While we were a bit bummed not to get to see, in person, a five-set classic (like the previous night’s Blake/Santoro match), Janko’s withdrawal was actually a sign of how thoughtful and caring he is. If the match had gone much longer we might not have gotten back into Manhattan in time for Eug and Jarrett to catch the last bus, and we would have been forced to wait for a 1:41 train. Instead, we caught the 12:42, and were home by 2:15. Sleepy? Yes. Hungry? Yes. Happy about a day well spent? Absolutely. We could not be more delighted — nor feel more grateful for what a privilege it is — to live near enough by to be able to participate in one of the major sporting events of the calendar year. The U.S. Open is an absolute treat, and we couldn’t have had a better time!

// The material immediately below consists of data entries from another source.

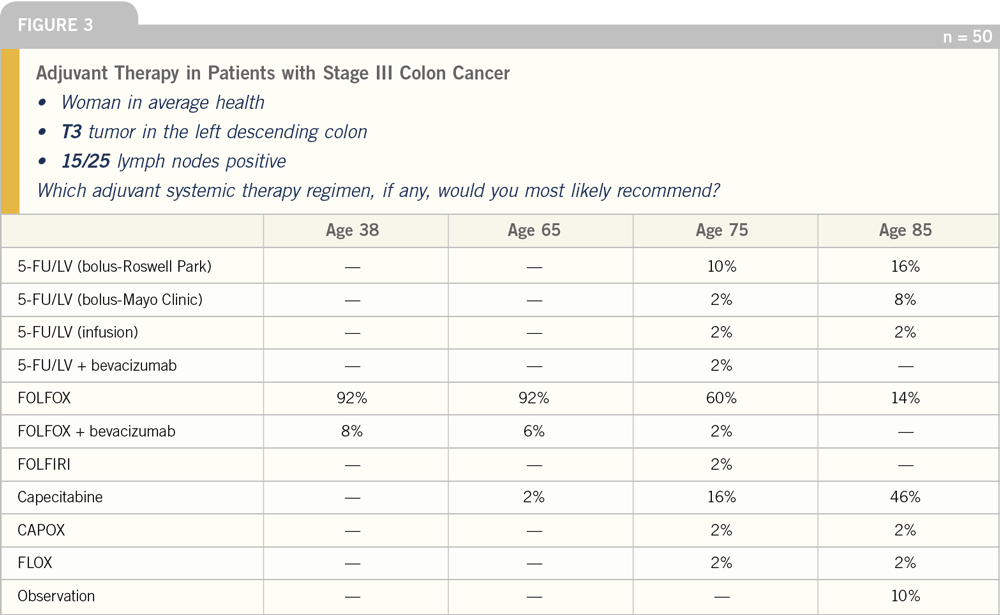Screen dimensions: 1000x615
Task: Click the 60% FOLFOX Age 75 cell
Action: point(721,398)
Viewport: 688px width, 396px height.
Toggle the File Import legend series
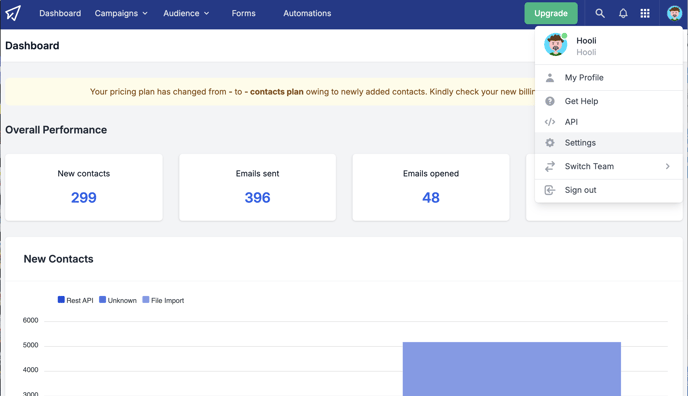[x=163, y=300]
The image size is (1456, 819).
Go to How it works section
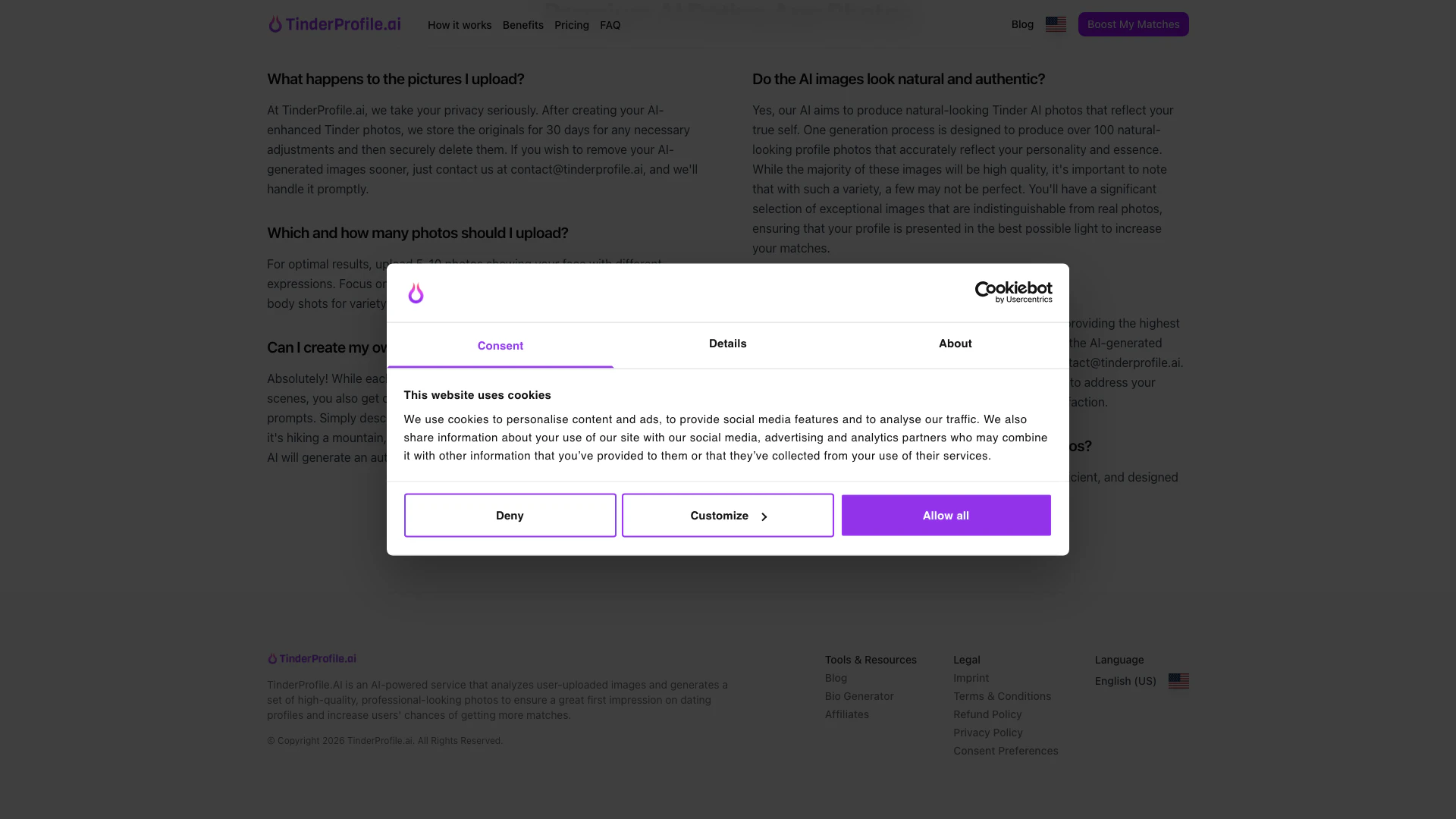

(Our one regret, the one black mark on this otherwise perfect night, was that we missed IPB’s First Annual Mirtle Day. What excitement! A big gold IPB star goes to Katebits for playing IPB hostess to Mr. Mirtle in our absence [who are we kidding; we'd have been as silent and intimidated as the rest of the Irregulars], and another to Earl for [we're assuming] alerting him to Katebit’s Boxworthy-esque plan to take over Mirtle’s fantasy league.)